LYNDEN - The state has selected a contractor to build two roundabouts on the north end of Lynden before the start of the Northwest Washington Fair.
The Department of Transportation accepted a $2.15 million bid by Colacurcio Brothers Construction Company Inc. of Blaine on Thursday, Feb. 28. Work will begin in May or June on the roundabouts, about a half-mile apart on East Badger Road, at Depot Road and Bender Road.
To speed up the work, Bender Road will be closed for two weeks on the south side of Badger Road. Depot Road south of Badger will be closed for three weeks. Closure dates have not been set, but the two roads will not be closed at the same time. The closures will make it easier for the contractor to finish by the start of the fair, which begins Aug. 12.

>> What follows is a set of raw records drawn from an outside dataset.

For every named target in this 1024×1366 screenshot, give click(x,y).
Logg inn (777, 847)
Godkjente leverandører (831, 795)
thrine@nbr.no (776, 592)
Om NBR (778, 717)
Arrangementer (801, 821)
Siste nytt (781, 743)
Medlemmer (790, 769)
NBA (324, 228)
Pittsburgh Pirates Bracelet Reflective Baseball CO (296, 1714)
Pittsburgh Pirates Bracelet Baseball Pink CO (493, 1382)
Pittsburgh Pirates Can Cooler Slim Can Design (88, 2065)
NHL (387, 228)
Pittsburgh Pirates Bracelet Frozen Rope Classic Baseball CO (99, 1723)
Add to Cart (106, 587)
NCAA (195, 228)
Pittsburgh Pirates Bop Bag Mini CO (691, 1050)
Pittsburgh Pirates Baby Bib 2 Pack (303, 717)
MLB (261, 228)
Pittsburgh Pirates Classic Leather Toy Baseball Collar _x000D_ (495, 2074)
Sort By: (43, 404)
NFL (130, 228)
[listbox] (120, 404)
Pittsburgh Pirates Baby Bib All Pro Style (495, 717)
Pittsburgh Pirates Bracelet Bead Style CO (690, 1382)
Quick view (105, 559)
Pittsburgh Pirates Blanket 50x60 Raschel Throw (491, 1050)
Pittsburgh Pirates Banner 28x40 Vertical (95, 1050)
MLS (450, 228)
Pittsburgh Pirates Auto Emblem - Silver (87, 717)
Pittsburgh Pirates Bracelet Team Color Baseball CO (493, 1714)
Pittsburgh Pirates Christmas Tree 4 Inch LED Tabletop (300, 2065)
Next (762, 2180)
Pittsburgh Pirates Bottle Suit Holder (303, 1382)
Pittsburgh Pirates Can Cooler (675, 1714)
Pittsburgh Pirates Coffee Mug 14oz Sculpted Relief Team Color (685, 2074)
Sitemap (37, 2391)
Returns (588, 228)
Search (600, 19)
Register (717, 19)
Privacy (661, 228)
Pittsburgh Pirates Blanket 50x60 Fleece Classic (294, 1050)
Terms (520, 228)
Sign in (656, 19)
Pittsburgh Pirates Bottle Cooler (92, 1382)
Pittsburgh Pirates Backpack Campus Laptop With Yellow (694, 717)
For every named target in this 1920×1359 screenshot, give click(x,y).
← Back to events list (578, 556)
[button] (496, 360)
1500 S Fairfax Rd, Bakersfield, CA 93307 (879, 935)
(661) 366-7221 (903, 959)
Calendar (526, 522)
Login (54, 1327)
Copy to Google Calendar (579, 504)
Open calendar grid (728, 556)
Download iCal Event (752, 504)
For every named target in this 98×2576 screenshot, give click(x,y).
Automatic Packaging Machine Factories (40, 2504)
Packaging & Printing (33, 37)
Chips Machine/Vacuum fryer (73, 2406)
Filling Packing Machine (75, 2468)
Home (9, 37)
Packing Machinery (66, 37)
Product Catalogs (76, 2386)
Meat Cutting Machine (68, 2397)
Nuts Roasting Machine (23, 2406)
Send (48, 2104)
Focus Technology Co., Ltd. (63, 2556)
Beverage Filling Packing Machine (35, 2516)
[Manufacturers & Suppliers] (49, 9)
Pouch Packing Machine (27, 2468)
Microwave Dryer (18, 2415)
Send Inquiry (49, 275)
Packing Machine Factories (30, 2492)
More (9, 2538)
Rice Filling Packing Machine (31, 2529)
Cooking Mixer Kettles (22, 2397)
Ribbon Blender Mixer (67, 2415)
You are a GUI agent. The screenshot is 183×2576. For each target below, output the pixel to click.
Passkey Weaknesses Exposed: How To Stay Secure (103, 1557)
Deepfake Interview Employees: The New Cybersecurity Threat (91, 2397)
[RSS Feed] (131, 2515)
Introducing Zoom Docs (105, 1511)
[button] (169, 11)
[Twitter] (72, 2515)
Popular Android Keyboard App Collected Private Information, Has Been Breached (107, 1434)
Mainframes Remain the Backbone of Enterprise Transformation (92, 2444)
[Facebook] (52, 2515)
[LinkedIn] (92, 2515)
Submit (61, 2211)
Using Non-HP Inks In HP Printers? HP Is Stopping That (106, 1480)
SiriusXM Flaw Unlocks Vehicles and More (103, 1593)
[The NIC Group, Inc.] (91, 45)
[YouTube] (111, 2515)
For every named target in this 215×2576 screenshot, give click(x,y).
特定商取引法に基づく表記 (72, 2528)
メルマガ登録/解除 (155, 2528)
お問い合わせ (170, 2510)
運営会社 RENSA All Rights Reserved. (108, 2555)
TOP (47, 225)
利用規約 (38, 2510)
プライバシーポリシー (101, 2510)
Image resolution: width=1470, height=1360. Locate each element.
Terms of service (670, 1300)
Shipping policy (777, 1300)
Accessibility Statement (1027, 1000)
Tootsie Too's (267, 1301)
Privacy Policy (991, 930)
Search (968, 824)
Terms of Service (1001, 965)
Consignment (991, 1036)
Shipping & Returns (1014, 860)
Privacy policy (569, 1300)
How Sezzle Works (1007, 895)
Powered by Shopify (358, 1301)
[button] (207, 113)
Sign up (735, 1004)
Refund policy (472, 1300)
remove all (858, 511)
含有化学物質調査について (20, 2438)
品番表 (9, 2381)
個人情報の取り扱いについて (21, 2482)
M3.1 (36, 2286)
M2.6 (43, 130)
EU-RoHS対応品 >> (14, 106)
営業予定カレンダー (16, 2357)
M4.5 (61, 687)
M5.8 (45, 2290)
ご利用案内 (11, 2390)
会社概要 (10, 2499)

Crews are currently working at the site to move utility lines.
Badger Road connects two other state highways, Guide Meridian and Highway 9. With 11,000 average daily trips, Badger has more traffic than the other two highways at their border crossings.
Roundabouts allow for more efficient traffic movement because they reduce backups, said Brian Walsh, DOT traffic design and operations engineer. Traffic flow on Badger is important because it is a designated freight route, the DOT said.
The roundabouts on Badger are mostly intended to reduce the frequency of serious crashes. The highway already had a bad crash record, and planning for the roundabouts had already begun, when a fatal motorcycle crash in June 2011 prompted DOT to reduce the speed limit on Badger to 45 mph.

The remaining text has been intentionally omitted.